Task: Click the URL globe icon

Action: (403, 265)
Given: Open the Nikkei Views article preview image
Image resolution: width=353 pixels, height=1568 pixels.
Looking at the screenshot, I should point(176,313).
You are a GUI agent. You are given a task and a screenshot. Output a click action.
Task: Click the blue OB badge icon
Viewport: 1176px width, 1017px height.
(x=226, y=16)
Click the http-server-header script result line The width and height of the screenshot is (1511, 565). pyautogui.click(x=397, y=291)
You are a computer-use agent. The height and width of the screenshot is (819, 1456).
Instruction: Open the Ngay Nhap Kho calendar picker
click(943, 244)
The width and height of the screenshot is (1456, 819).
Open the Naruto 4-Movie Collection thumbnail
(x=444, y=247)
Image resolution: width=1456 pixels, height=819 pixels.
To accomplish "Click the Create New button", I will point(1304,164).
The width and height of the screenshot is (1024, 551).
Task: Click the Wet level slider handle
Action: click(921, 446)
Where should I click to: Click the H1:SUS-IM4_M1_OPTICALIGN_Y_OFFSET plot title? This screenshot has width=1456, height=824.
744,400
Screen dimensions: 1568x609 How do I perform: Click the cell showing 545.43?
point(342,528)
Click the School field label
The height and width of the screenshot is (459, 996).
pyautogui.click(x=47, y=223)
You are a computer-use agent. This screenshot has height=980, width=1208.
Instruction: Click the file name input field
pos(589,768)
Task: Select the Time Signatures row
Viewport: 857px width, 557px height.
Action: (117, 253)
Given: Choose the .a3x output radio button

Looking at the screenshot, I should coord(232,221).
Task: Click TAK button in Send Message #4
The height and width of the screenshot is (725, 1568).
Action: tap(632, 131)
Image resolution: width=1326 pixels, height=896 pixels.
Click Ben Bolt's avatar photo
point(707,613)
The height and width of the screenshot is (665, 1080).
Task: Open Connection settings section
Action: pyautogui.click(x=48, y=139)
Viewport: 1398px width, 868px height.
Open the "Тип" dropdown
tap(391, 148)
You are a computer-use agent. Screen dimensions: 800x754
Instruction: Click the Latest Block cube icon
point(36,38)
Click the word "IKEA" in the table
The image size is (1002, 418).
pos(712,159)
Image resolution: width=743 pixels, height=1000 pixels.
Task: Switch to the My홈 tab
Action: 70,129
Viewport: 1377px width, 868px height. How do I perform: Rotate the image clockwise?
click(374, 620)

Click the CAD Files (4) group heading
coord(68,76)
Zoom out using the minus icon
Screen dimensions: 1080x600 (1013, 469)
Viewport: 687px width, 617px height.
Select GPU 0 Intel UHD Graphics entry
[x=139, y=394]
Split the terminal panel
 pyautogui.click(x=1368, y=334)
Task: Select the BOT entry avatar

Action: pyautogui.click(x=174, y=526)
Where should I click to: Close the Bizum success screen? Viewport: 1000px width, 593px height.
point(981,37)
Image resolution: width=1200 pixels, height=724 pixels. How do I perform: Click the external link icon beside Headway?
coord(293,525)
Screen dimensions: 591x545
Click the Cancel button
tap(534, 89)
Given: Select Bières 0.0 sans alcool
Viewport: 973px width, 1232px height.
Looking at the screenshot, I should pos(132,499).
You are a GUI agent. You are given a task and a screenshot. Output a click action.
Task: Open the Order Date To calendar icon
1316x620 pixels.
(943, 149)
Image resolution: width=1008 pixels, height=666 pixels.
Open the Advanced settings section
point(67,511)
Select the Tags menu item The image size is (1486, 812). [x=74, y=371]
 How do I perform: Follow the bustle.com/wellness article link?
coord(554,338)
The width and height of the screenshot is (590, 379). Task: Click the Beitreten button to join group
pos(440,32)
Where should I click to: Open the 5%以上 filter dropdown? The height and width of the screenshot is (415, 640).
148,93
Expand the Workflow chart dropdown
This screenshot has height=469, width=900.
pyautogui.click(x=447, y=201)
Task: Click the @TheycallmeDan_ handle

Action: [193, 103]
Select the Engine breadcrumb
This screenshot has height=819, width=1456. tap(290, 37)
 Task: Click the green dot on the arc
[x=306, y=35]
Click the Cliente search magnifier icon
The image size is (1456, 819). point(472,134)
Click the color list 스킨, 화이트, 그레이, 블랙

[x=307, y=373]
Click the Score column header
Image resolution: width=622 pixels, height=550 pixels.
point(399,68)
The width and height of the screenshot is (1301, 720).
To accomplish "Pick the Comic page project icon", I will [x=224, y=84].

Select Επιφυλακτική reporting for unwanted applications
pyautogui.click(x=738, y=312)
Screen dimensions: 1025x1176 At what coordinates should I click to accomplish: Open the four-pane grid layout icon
^^^^^^^^^^^^^^^^
Quote all of the material above word for word, from its first line through its last.

▶ _Solution_
Task: Click the URL globe icon

Action: (403, 265)
Given: Open the Nikkei Views article preview image
Image resolution: width=353 pixels, height=1568 pixels.
Looking at the screenshot, I should point(176,313).
You are a GUI agent. You are given a task and a screenshot. Output a click action.
Task: Click the blue OB badge icon
Viewport: 1176px width, 1017px height.
(x=226, y=16)
Click the http-server-header script result line The width and height of the screenshot is (1511, 565). pyautogui.click(x=397, y=291)
You are a computer-use agent. The height and width of the screenshot is (819, 1456).
Instruction: Open the Ngay Nhap Kho calendar picker
click(943, 244)
The width and height of the screenshot is (1456, 819).
Open the Naruto 4-Movie Collection thumbnail
(x=444, y=247)
Image resolution: width=1456 pixels, height=819 pixels.
To accomplish "Click the Create New button", I will point(1304,164).
The width and height of the screenshot is (1024, 551).
Task: Click the Wet level slider handle
Action: click(921, 446)
Where should I click to: Click the H1:SUS-IM4_M1_OPTICALIGN_Y_OFFSET plot title? This screenshot has width=1456, height=824.
744,400
Screen dimensions: 1568x609 How do I perform: Click the cell showing 545.43?
point(342,528)
Click the School field label
The height and width of the screenshot is (459, 996).
pyautogui.click(x=47, y=223)
You are a computer-use agent. This screenshot has height=980, width=1208.
Instruction: Click the file name input field
pos(589,768)
Task: Select the Time Signatures row
Viewport: 857px width, 557px height.
Action: (117, 253)
Given: Choose the .a3x output radio button

Looking at the screenshot, I should coord(232,221).
Task: Click TAK button in Send Message #4
The height and width of the screenshot is (725, 1568).
Action: tap(632, 131)
Image resolution: width=1326 pixels, height=896 pixels.
Click Ben Bolt's avatar photo
point(707,613)
The height and width of the screenshot is (665, 1080).
Task: Open Connection settings section
Action: pyautogui.click(x=48, y=139)
Viewport: 1398px width, 868px height.
Open the "Тип" dropdown
tap(391, 148)
You are a computer-use agent. Screen dimensions: 800x754
Instruction: Click the Latest Block cube icon
point(36,38)
Click the word "IKEA" in the table
The image size is (1002, 418).
pos(712,159)
Image resolution: width=743 pixels, height=1000 pixels.
Task: Switch to the My홈 tab
Action: 70,129
Viewport: 1377px width, 868px height. How do I perform: Rotate the image clockwise?
click(374, 620)

Click the CAD Files (4) group heading
coord(68,76)
Zoom out using the minus icon
Screen dimensions: 1080x600 (1013, 469)
Viewport: 687px width, 617px height.
Select GPU 0 Intel UHD Graphics entry
[x=139, y=394]
Split the terminal panel
 pyautogui.click(x=1368, y=334)
Task: Select the BOT entry avatar

Action: pyautogui.click(x=174, y=526)
Where should I click to: Close the Bizum success screen? Viewport: 1000px width, 593px height.
point(981,37)
Image resolution: width=1200 pixels, height=724 pixels. How do I perform: Click the external link icon beside Headway?
coord(293,525)
Screen dimensions: 591x545
Click the Cancel button
tap(534, 89)
Given: Select Bières 0.0 sans alcool
Viewport: 973px width, 1232px height.
Looking at the screenshot, I should pos(132,499).
You are a GUI agent. You are given a task and a screenshot. Output a click action.
Task: Open the Order Date To calendar icon
1316x620 pixels.
(943, 149)
Image resolution: width=1008 pixels, height=666 pixels.
Open the Advanced settings section
point(67,511)
Select the Tags menu item The image size is (1486, 812). [x=74, y=371]
 How do I perform: Follow the bustle.com/wellness article link?
coord(554,338)
The width and height of the screenshot is (590, 379). Task: Click the Beitreten button to join group
pos(440,32)
Where should I click to: Open the 5%以上 filter dropdown? The height and width of the screenshot is (415, 640).
148,93
Expand the Workflow chart dropdown
This screenshot has height=469, width=900.
pyautogui.click(x=447, y=201)
Task: Click the @TheycallmeDan_ handle

Action: [193, 103]
Select the Engine breadcrumb
This screenshot has height=819, width=1456. tap(290, 37)
 Task: Click the green dot on the arc
[x=306, y=35]
Click the Cliente search magnifier icon
The image size is (1456, 819). point(472,134)
Click the color list 스킨, 화이트, 그레이, 블랙

[x=307, y=373]
Click the Score column header
Image resolution: width=622 pixels, height=550 pixels.
point(399,68)
The width and height of the screenshot is (1301, 720).
To accomplish "Pick the Comic page project icon", I will [x=224, y=84].

Select Επιφυλακτική reporting for unwanted applications
pyautogui.click(x=738, y=312)
Screen dimensions: 1025x1176 At what coordinates should I click to accomplish: Open the four-pane grid layout icon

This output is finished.